Build is compiled on the developer laptop (Core i5, Ubuntu 20.04), also segfaulting in the local docker build (not the server CI, dev laptop again), and yes, my colleague confirmed that his segfaulting ratio is similar (Core i7, Pop OS 20.04).

This random compiler segfaults occurs through all Crystal 0.3x versions including the new 0.35.

@asterite We can’t use “remove a bit of code, compile again” cycle to find the smallest code that triggers the bug (IMHO), because there is hundreds of classes in the project - I can’t imagine where to start with this method :)

@jhass with the --no-debug switch, the segfault ratio is a little better.

I will try to build debug version of Crystal compiler in some docker container and post stacktrace.

Ha sorry. Did you try:

  • Compiling the compiler in the host, then using it
  • Using the compiler of Alpine Linux, of alpine@edge and the official Alpine Crystal image

The result may be the same, but we never know, could be due to the LLVM version.

Pop OS is based on Ubuntu, so it is kind of expected.
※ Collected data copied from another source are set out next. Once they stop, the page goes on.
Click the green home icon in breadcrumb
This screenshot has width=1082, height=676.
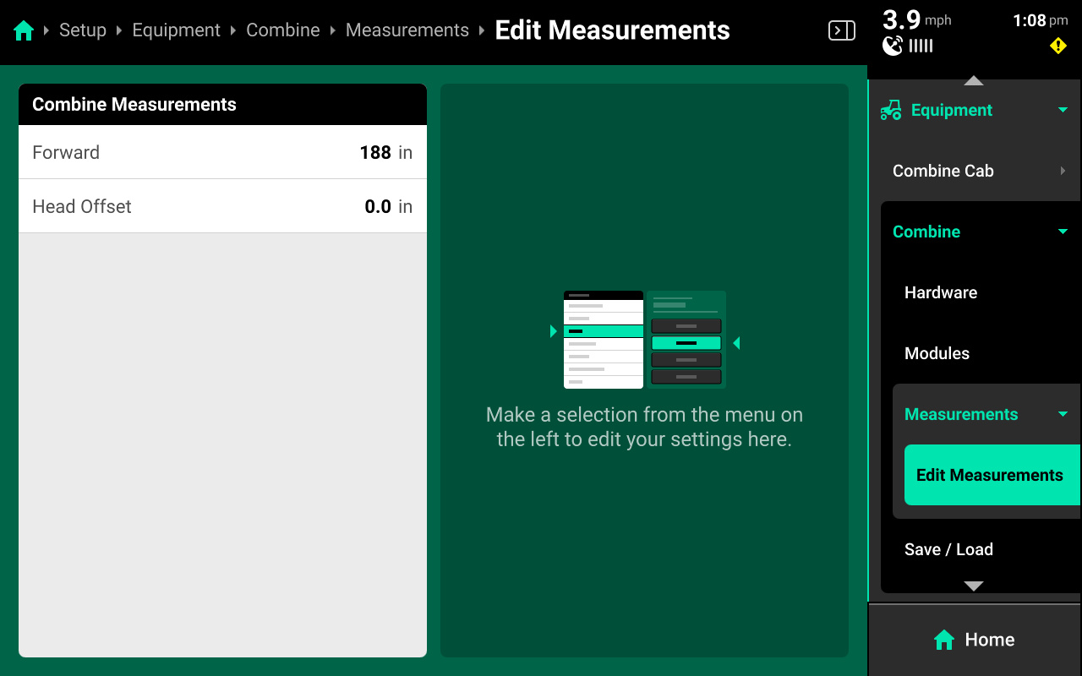pos(24,31)
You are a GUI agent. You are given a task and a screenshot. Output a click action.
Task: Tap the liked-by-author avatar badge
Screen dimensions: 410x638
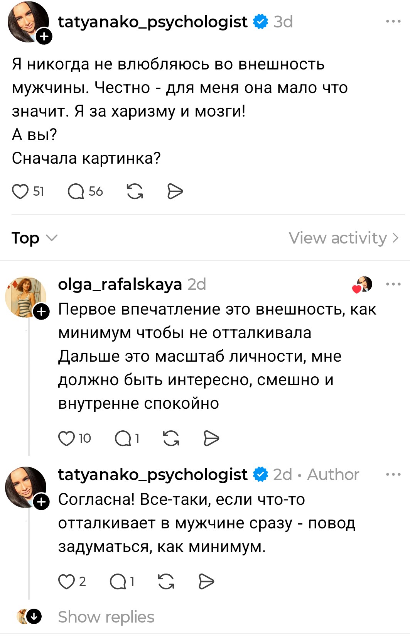coord(362,285)
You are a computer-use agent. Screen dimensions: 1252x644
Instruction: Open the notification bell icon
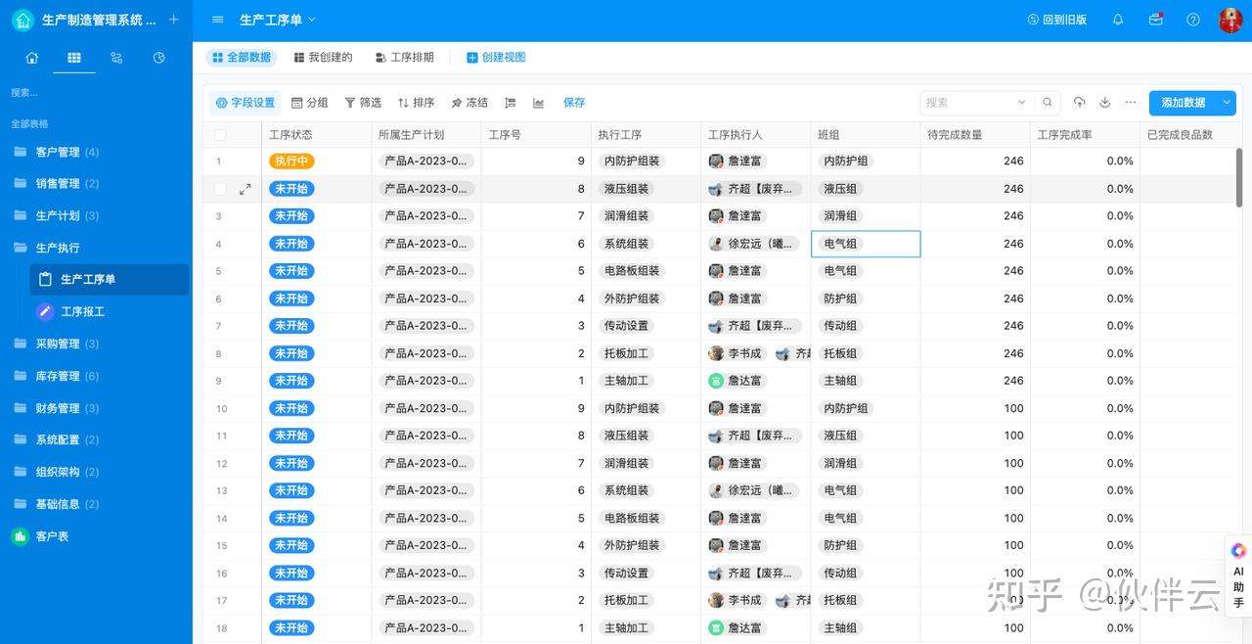(1117, 19)
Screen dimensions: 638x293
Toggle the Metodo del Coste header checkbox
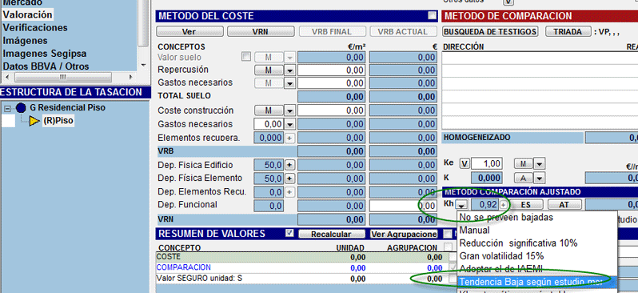pos(432,15)
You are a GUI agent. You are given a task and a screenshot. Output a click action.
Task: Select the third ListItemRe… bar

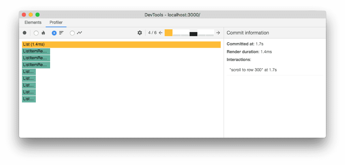pyautogui.click(x=36, y=65)
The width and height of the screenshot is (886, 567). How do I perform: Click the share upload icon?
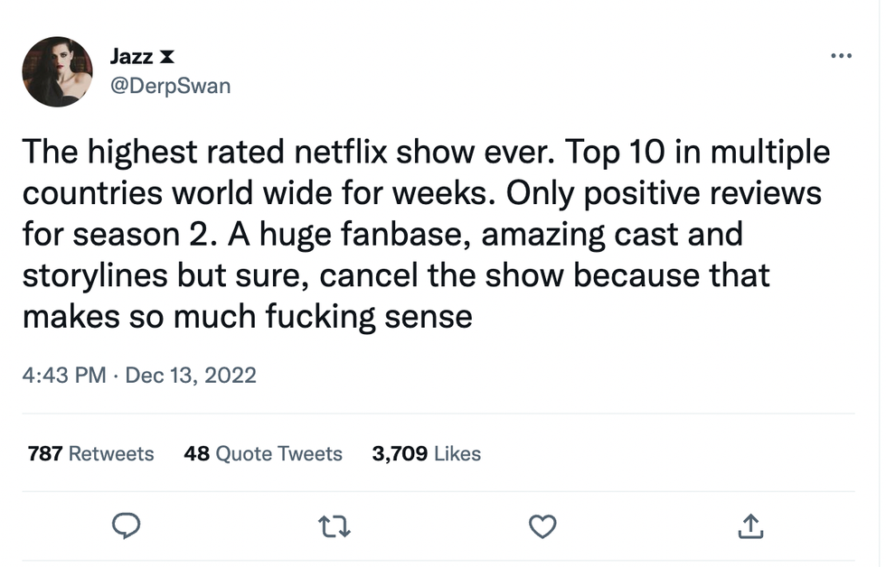[750, 526]
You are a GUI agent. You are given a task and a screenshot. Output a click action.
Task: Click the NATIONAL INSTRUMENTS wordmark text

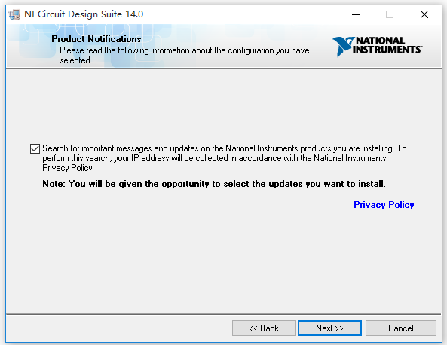coord(387,45)
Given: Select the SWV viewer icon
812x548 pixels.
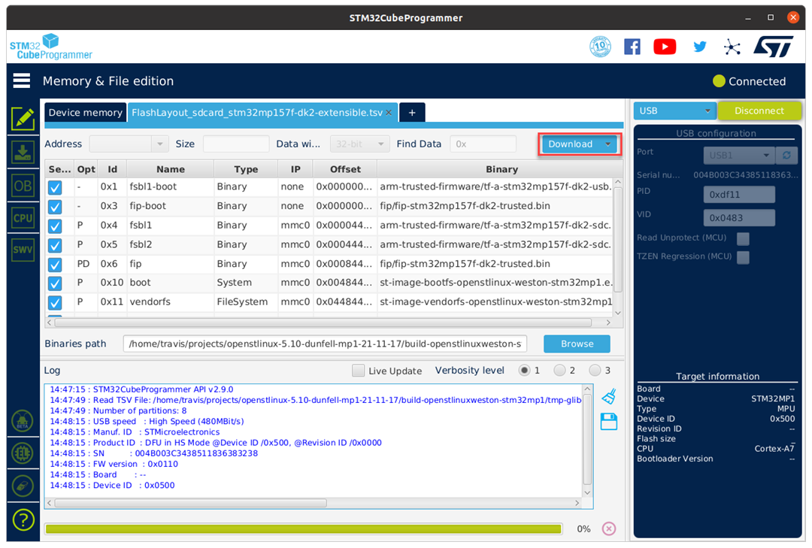Looking at the screenshot, I should [23, 250].
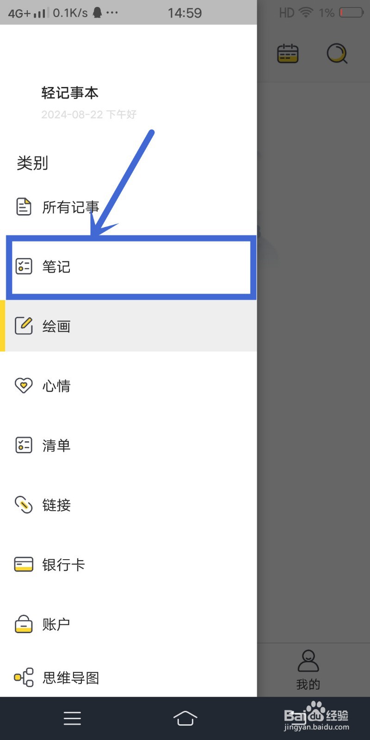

Thanks for the tip regarding Alpine docker images, next compile test results in local docker:

  • FROM crystallang/crystal:0.35.0 - first Crystal compiler segfault after 3-4 builds
  • FROM crystallang/crystal:0.35.0-alpine - first Crystal compiler segfault after 3-4 builds

and the winner is:

  • FROM alpine:edge - no Crystal compiler segfault (tested 15 builds)

The cache ~/.cache/crystal/ is empty before each build.
One build compilation time is about 5 minutes.
Segfaults occurs only in --release mode.
If I use --progress --time, segfault occurs in the Codegen (bc+obj) compiler stage.

I am still don’t know, what the difference is (maybe Crystal on alpine:edge is compiled with different llvm or some libraries versions)… but it’s “interesting” and we have at least “something”.

What do you think about it?

Oh yes! Actual Crystal compiler/package on Ubuntu is compiled with LLVM 8.0.0 - it’s segfaulting randomly.

I compiled my own Crystal compiler 0.35.0 in the Ubuntu 20.04 docker image with actual llvm-8 package, which is 8.0.1 and it’s not segfaulting! Bingooo! Bonus: compilation looks faster with LLVM 8.0.1.

Can you (Crystal team) rebuild Crystal on all possible platforms with LLVM 8.0.1?

@asterite @jhass @j8r Should I create an issue on the GitHub?

1 Like

I don’t think so, it is maybe why LLVM 8.0.1 exists. This issue may be related to a regression fixed in this patch release.

Edit: may be fixed with LLVM 10: https://github.com/crystal-lang/distribution-scripts/pull/68

LLVM 10.0.0 looks good (tested now). It’s the reason, why Crystal on alpine:edge is not segfaulting - there is also LLVM 10.0.0.